I have tried it which goes as follows:
$${n\over n^4+n^2+1}={n\over(n^2+1)^2-n^2}={(n^2+1+n)-(n^2+1-n)\over2(n^2+1-n)(n^2+1+n)}=a_{n-1}-a_n,$$
where $a_n=\dfrac12\dfrac1{n(n+1)+1}$. Thus it becomes a telescopic series:
$$\sum_{n=1}^N{n\over n^4+n^2+1}=a_0-a_N\implies\sum_{n=1}^\infty{n\over n^4+n^2+1}=\lim_{N\to \infty}(a_0-a_N)=a_0-0={1\over2}$$
So
$$\left\lfloor\sum{n\over n^4+n^2+1}\right\rfloor=\left\lfloor{1\over2}\right\rfloor=0$$
But I cannot evaluate the second sum i.e.

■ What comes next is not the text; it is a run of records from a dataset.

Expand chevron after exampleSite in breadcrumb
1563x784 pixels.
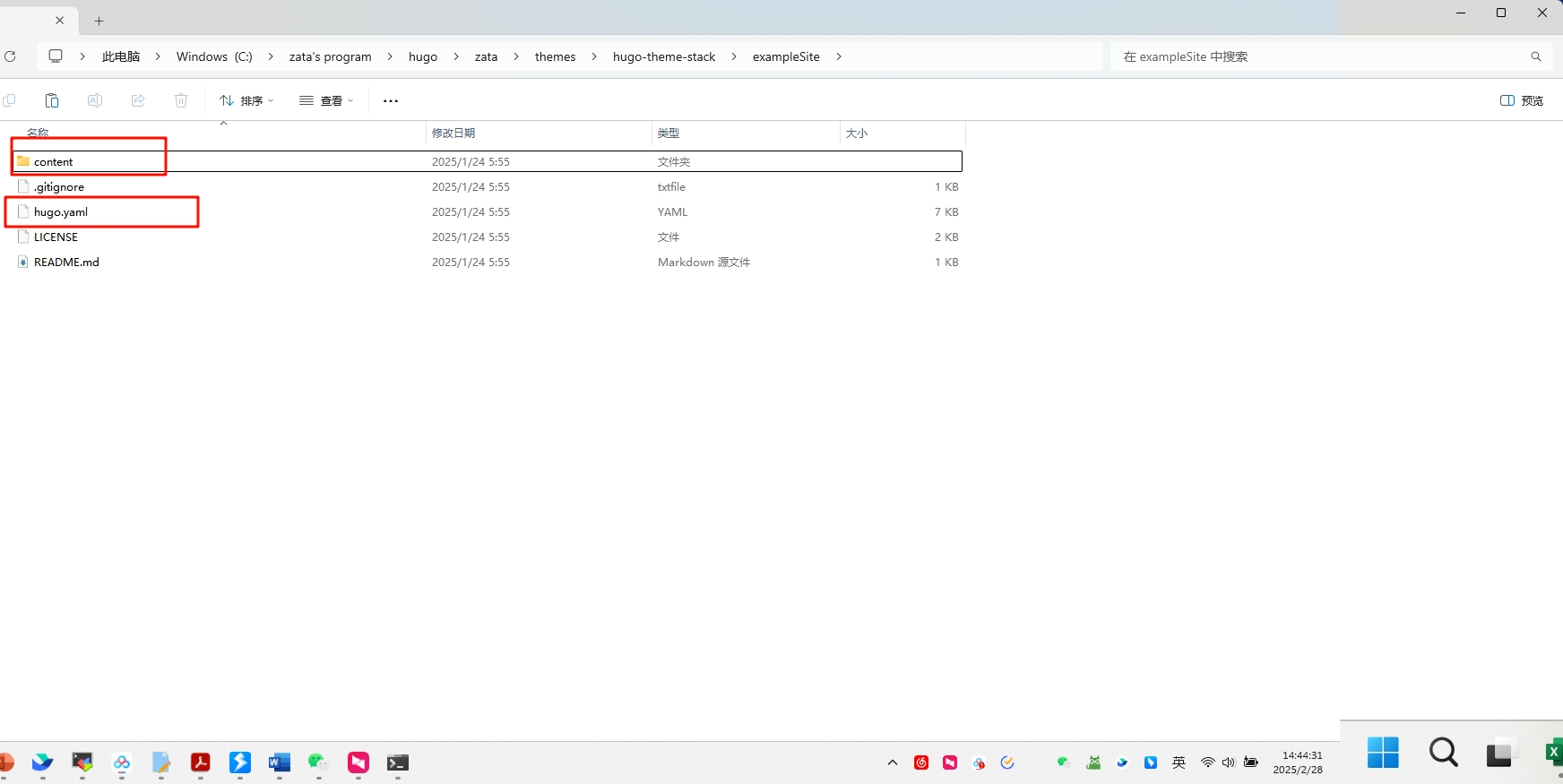coord(839,56)
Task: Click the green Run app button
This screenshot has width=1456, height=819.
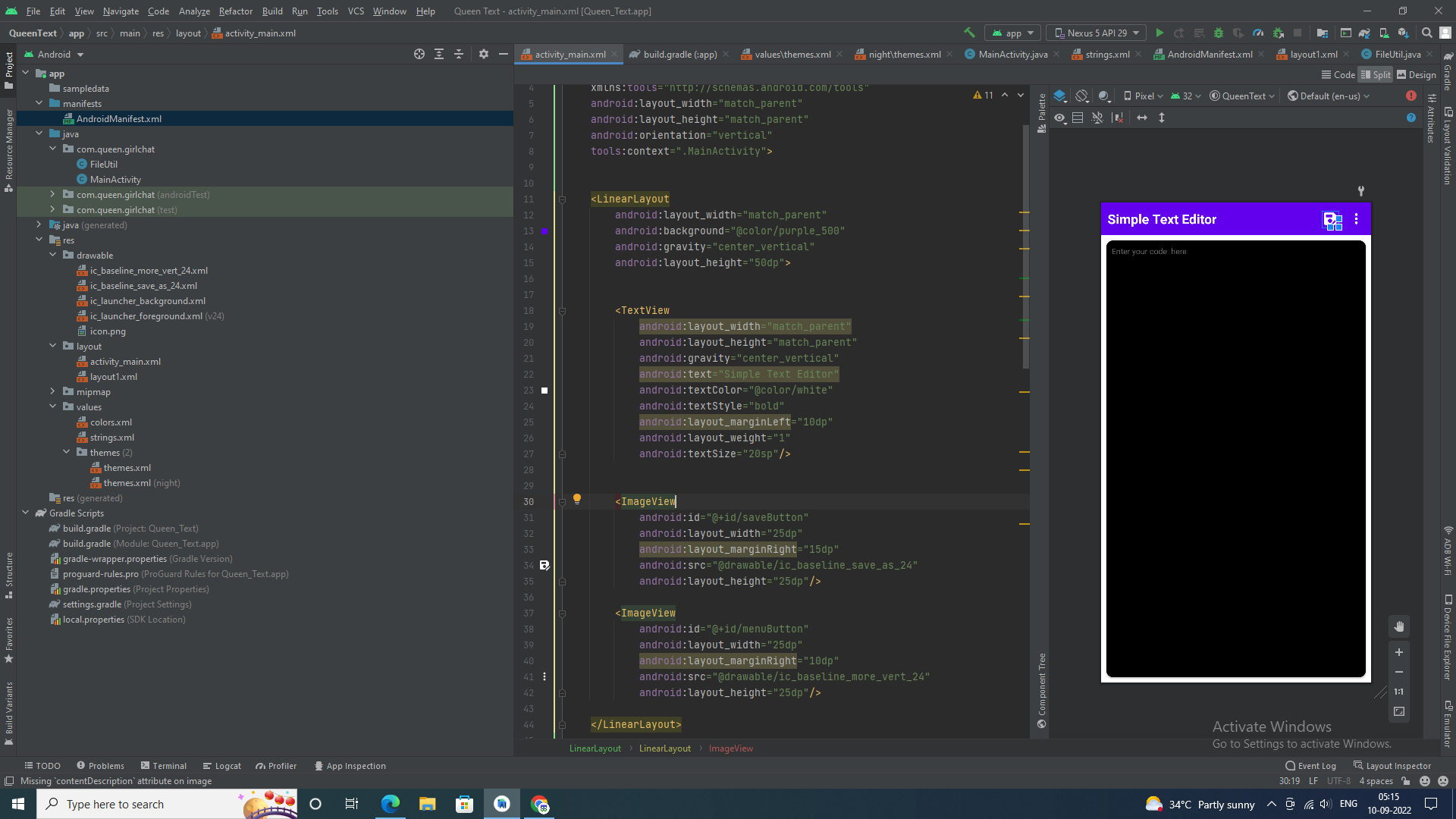Action: point(1159,33)
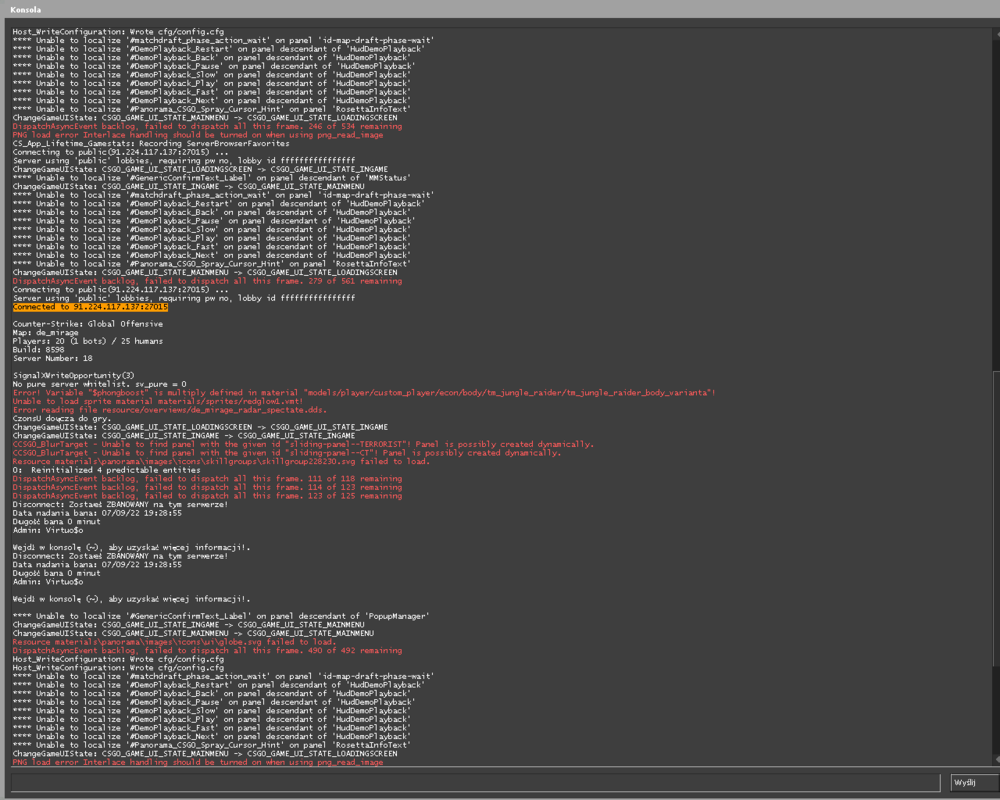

$$\left\lfloor\sum{n^2\over n^8+n^4+1}\right\rfloor$$
Can anybody solve the 2nd part? Thanks for assistance in advance.
We don't have to evaluate the second sum. We just need to prove that it's lower than $1$, so that its integer part is $0$. On that note, notice that:
$$\frac{n^2}{n^8+n^4+1} \leq \frac{n^2}{3n^4} = \frac{1}{3}\cdot \frac{1}{n^2} \leq \frac{1}{3} \cdot \frac{1}{n(n-1)} = \frac{1}{3}\left( \frac{1}{n-1}-\frac{1}{n}\right)$$
for any $n \geq 2$. So:
$$\sum_{n=1}^{\infty} \frac{n^2}{n^8+n^4+1} = \frac{1}{3} +\sum_{n=2}^{\infty} \frac{n^2}{n^8+n^4+1}\leq \frac{1}{3}+\frac{1}{3}\sum_{n=2}^{\infty} \left( \frac{1}{n-1}-\frac{1}{n}\right) = \frac{1}{3}+\frac{1}{3}=\frac{2}{3}$$
In conclusion
$$\left\lfloor\sum_{n=1}^{\infty} \frac{n^2}{n^8+n^4+1}\right\rfloor = 0$$
and your final answer is $0$ as well.